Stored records
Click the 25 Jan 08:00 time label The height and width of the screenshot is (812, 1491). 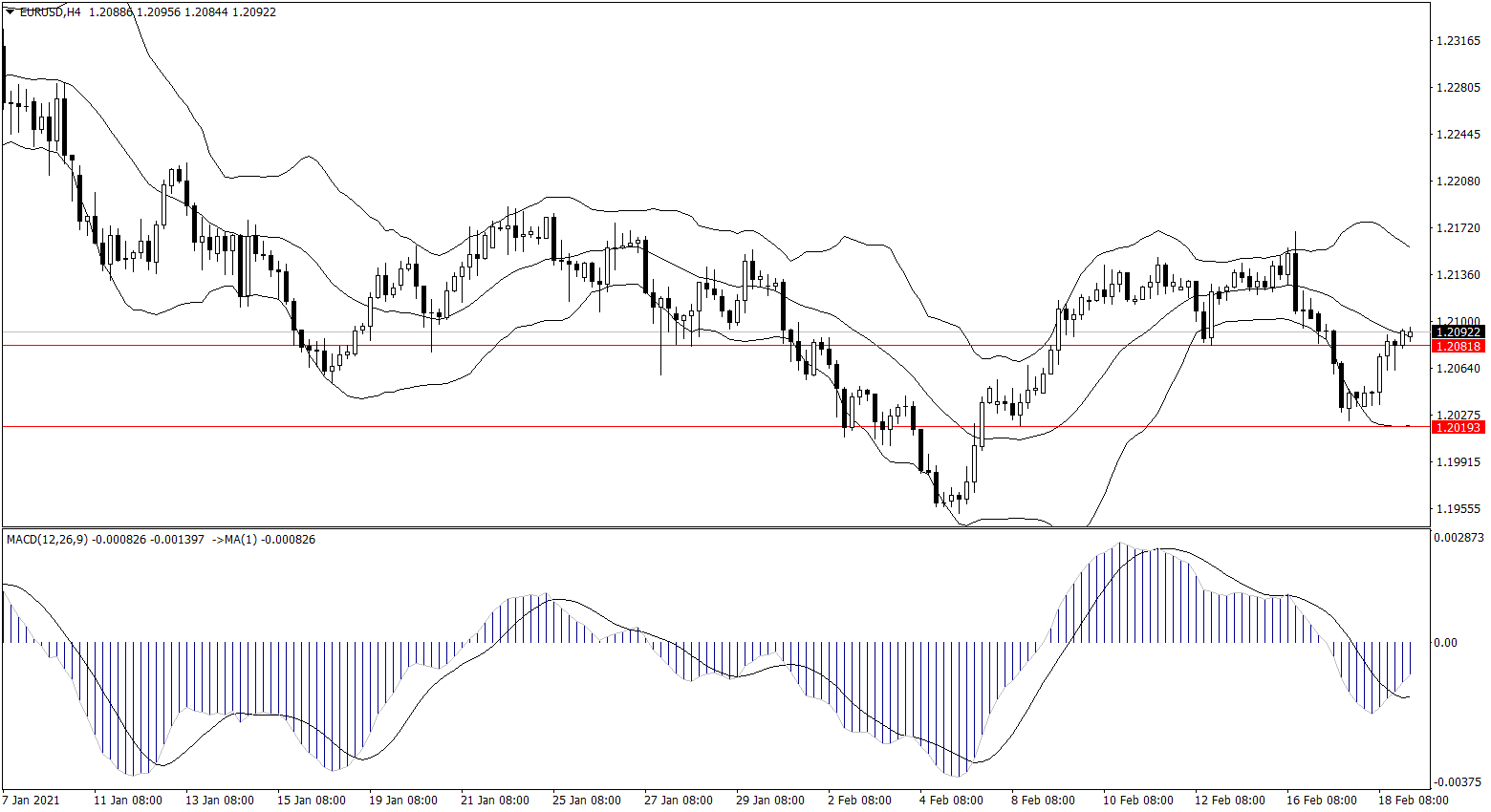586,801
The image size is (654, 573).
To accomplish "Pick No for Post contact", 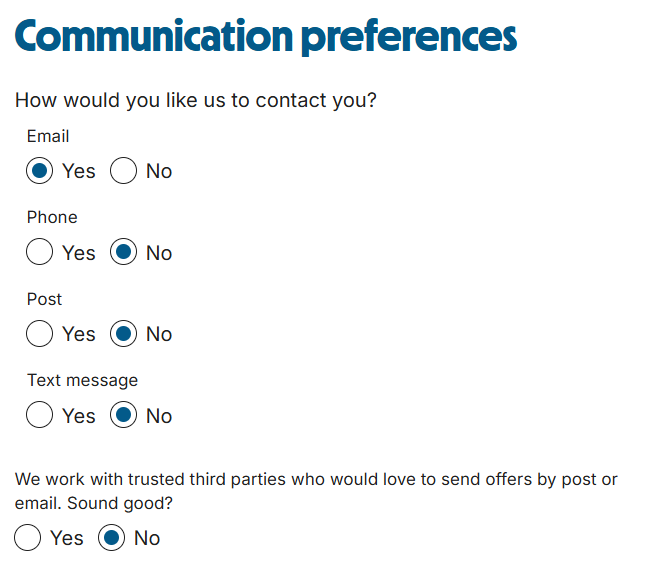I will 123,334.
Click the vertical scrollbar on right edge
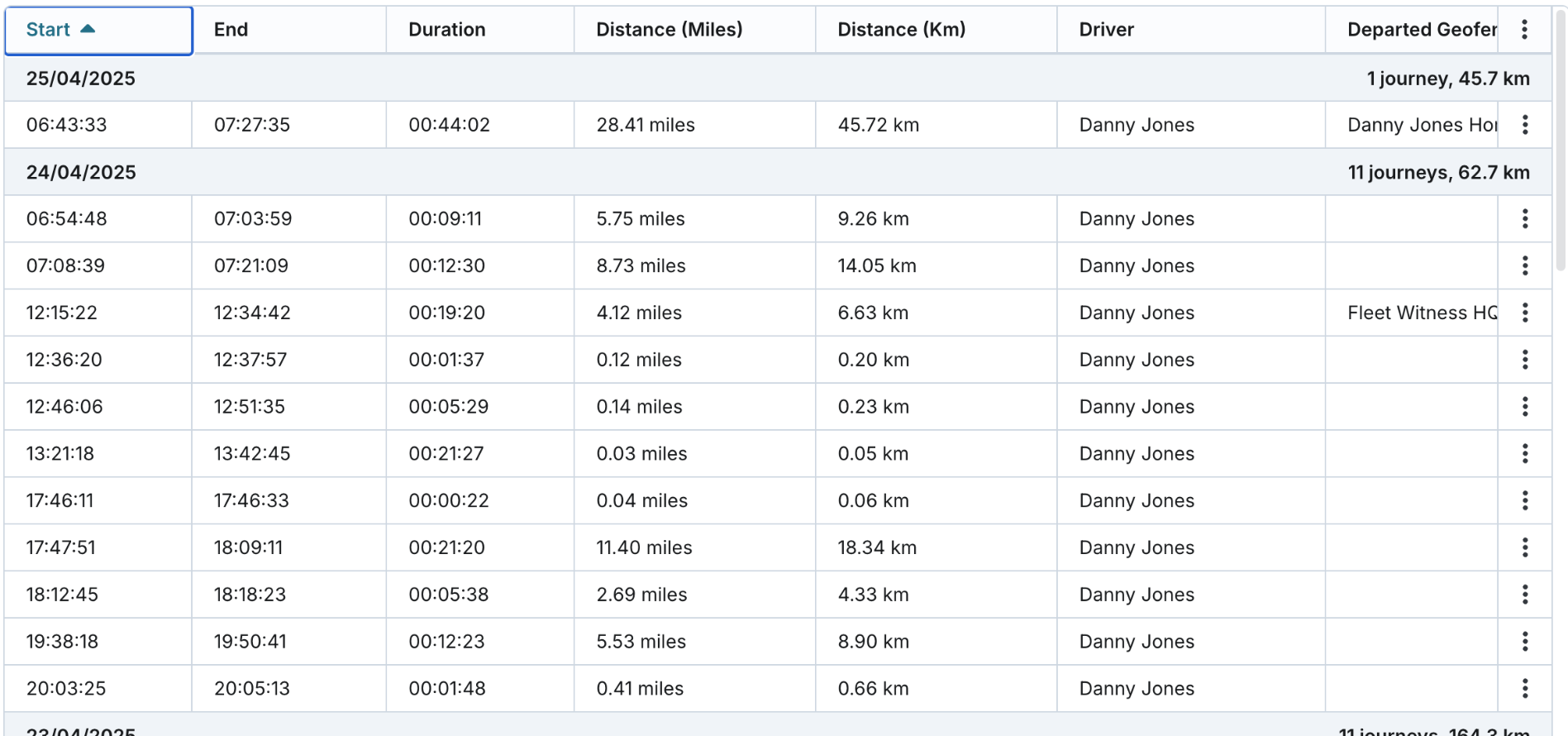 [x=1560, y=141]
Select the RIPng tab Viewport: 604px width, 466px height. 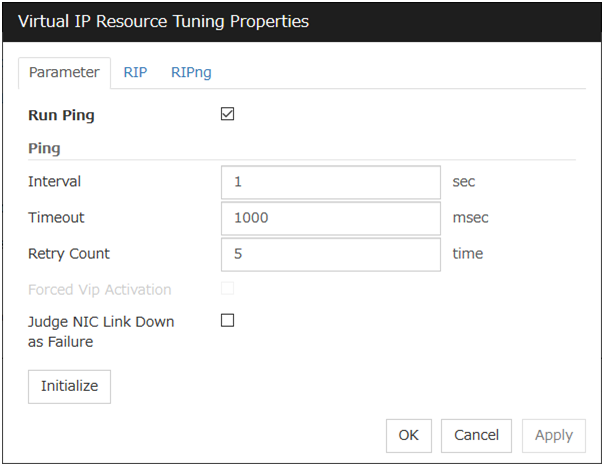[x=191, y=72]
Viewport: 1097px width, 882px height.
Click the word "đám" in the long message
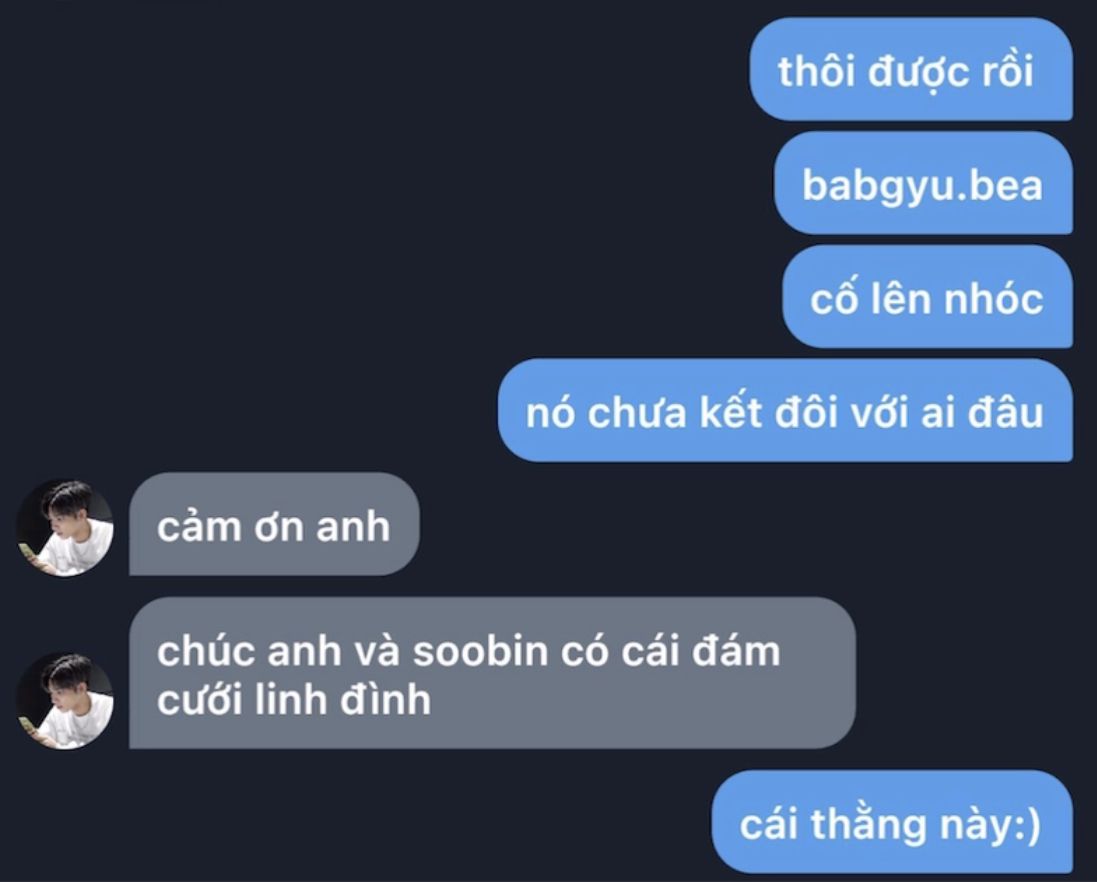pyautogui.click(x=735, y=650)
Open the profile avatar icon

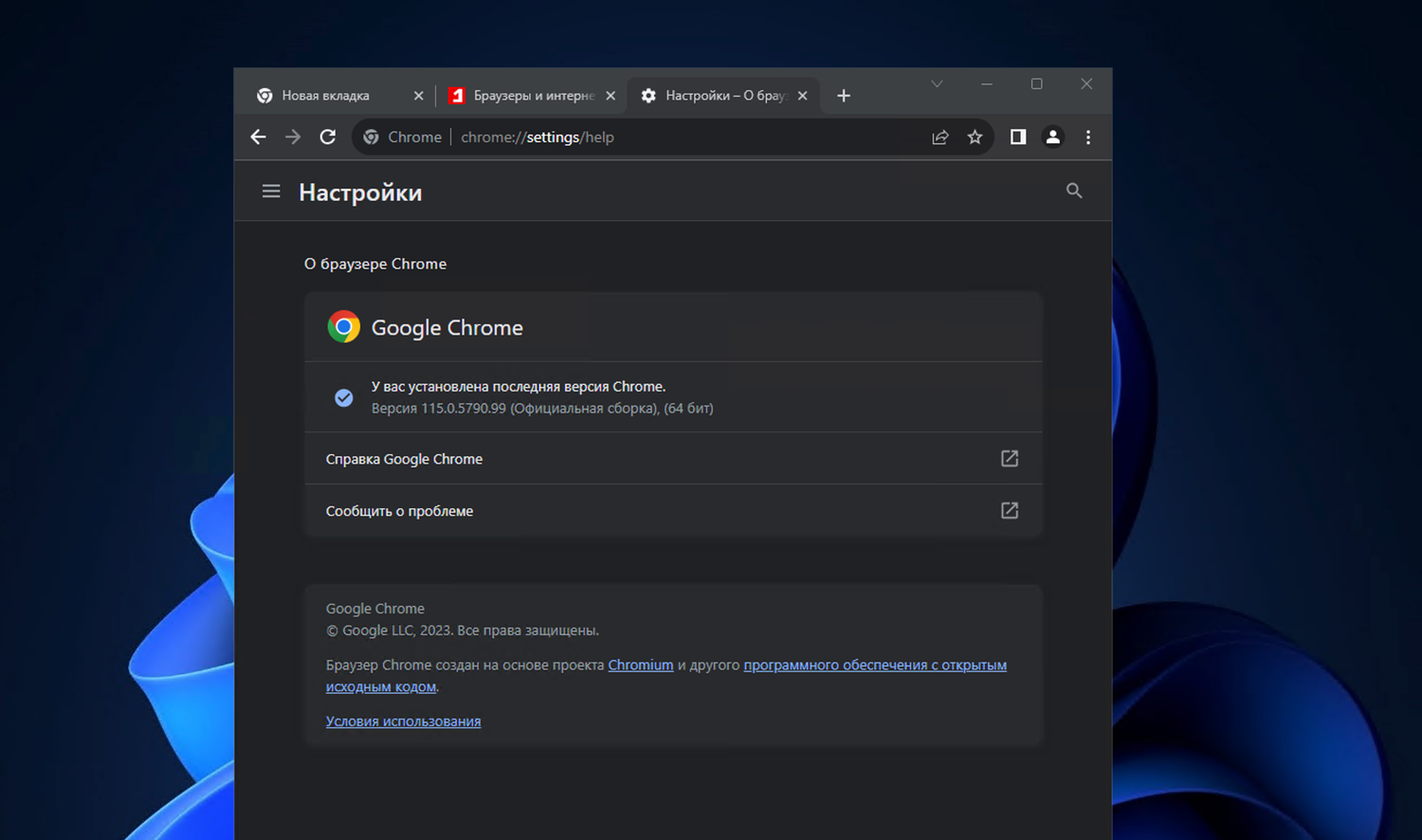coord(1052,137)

▶ _The problem_:
From the line that includes "Viewport: 1097px width, 882px height." on down to the last line of the entries above, set down each line exactly, leaving out the pictures.

▶ _Task response_:
Viewport: 1097px width, 882px height.
Click the word "đám" in the long message
pyautogui.click(x=735, y=650)
Open the profile avatar icon

coord(1052,137)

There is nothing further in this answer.